An aarti is a devotional ritual that uses fire as an offering. It's usually made in the form of a lit lamp, and in the case of the Ganges River, a small diya with a candle and flowers that's floated down the river. The offering is made to the Goddess Ganga, also affectionately referred to as Maa Ganga, goddess of the most holy river in India. The aarti takes place facing the river. The lamps are lit and circled around by the pandits (Hindu priests) in a clockwise manner, accompanied by changing or songs in praise of Mother Ganga. The idea is that the lamps acquire the power of the deity. After the ritual is complete, devotees will cup their hands over the flame and raise their palms to their forehead in order to get the Goddess's purification and blessing.

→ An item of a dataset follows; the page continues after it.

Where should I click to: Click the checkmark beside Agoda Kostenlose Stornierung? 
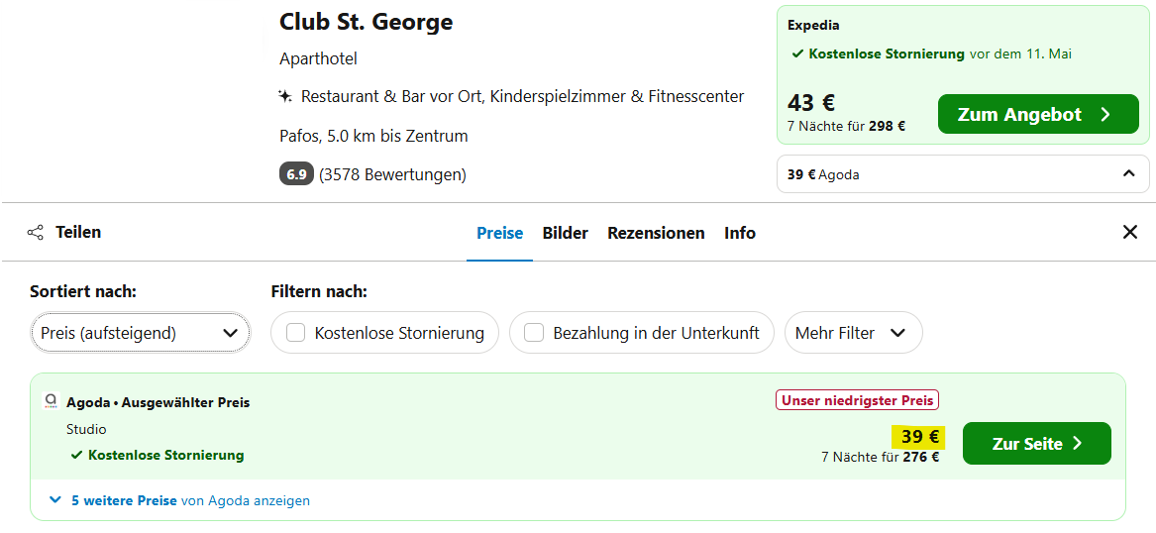coord(76,456)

Aarti in Hindi आरती also spelled arathi, aarthi from the Sanskrit word "आरात्रिक" with the same meaning is a Hindu religious ritual of worship, a part of puja, in which light from wicks soaked in ghee (purified butter) or camphor is offered to one or more deities. Aartis also refer to the songs sung in praise of the deity, when lamps are being offered.
The aarti plate is generally made of metal, usually silver, bronze or copper. On it must repose a lamp made of kneaded flour, mud or metal, filled with oil or ghee. One or more cotton wicks (always an odd number) are put into the oil and then lighted, or camphor is burnt instead. The plate may also contain flowers, incense and akshata. In some temples, a plate is not used and the priest holds the ghee lamp in his hand when offering it to the Deities. The purpose of performing aarti is the waving of lighted wicks before the deities in a spirit of humility and gratitude, wherein faithful followers become immersed in God's divine form. It symbolises the five elements: 1) ether (akash), 2) wind (vayu), 3) fire (agni), 4) water (jal), and 5) earth (pruthvi). Communal Aarti is performed in the mandir; however, devotees also perform it in their homes.